On one hand, the partnership approach allows the brand to improve production methods and product quality over time and flexibility to discuss order changes, and, on the other hand, offers the supplier stability and enables them to invest in its business and training, upskilling the workforce and productivity levels.
Additionally, companies who integrate new sustainable business approaches help their brands to have full transparency and work with shorter supplier lines. Still, in a short-term enterprise view, engaging Human Rights may cost some money but is what it takes to create a sustainable business model to work for the long term. They also have to make a timing and economic investment in making sure that outsourcing of production helps fair globalization and lead to social-economic development in those countries to move on and diversify industries.
Governments and corporations
Despite all possible new model approaches that companies could gather in their business operations and strategies, yet many companies are not handling new model approaches as their core business models and, consequently, is the national government’s role to protect Human Rights and make them as a spotlight in corporations or at least in any democratic state should be like this.

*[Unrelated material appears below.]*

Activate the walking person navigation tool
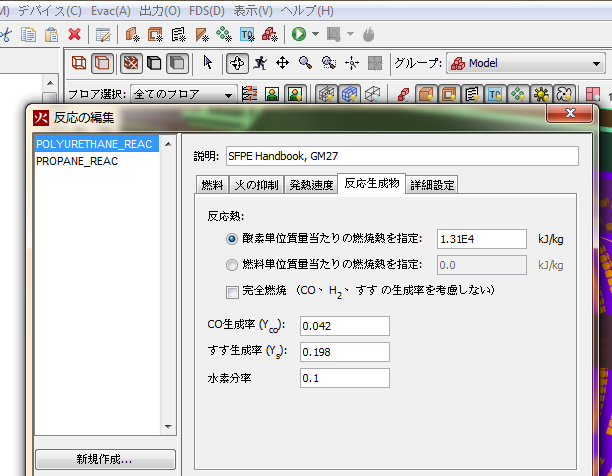 pyautogui.click(x=260, y=63)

Nevertheless, it is understandable that for many companies, promoting Human Rights might sound overwhelming, but it is feasible and desirable for business and they could do that by embracing three concepts.
To begin, companies need to acknowledge that implementing and incorporating Human Rights in business operations is critical for business success. Corporate leaders recognize that they need to know how to implement it because it could be tricky, because the question nowadays is not whether the companies should work or not into human rights anymore, but to have the know-how.
For example, the company Unilever gave a thought on it by understanding that without healthy societies there are no healthy businesses. They decided that instead of putting the shareholder first, they would rather focus their company on proving lives with citizens and this would turn in good shareholder returns. Although some companies could wonder that maybe consumers do not care or appreciate that we are working on more sustainable products or approaches, what they should do is to work on their marketing strategies on educating the consumer and appreciating the added value on the product.
Second, companies must understand that this is the right time to integrate all the processes and to complete the transition. There is mandatory due diligence in Human Rights in Europe, and an emerging legal framework that enables to measure, control and report the impact of activities, such as in France there exists a Human Rights Due Diligence, or in Switzerland with the Responsible Business Initiative.
And at last, but not least, businesses need to work on three levels: in the short term, they need to respond to Human Right issues as they emerge, in the medium term there should be a transition of business models that have Human Rights at their core, and in the long term they have to teach the next generation of leaders.
In an ideal world, governments and democracies would protect Human Rights and companies would not be part of the problem. That is why the role of business schools is important to educate in the implementation of Human Rights because they play a critical role in making it real to the forthcoming generations of global leaders. We as individuals, corporations or governments, should understand that a new business strategy is not made for a single company, but an entire industry flowing in the same mainstream.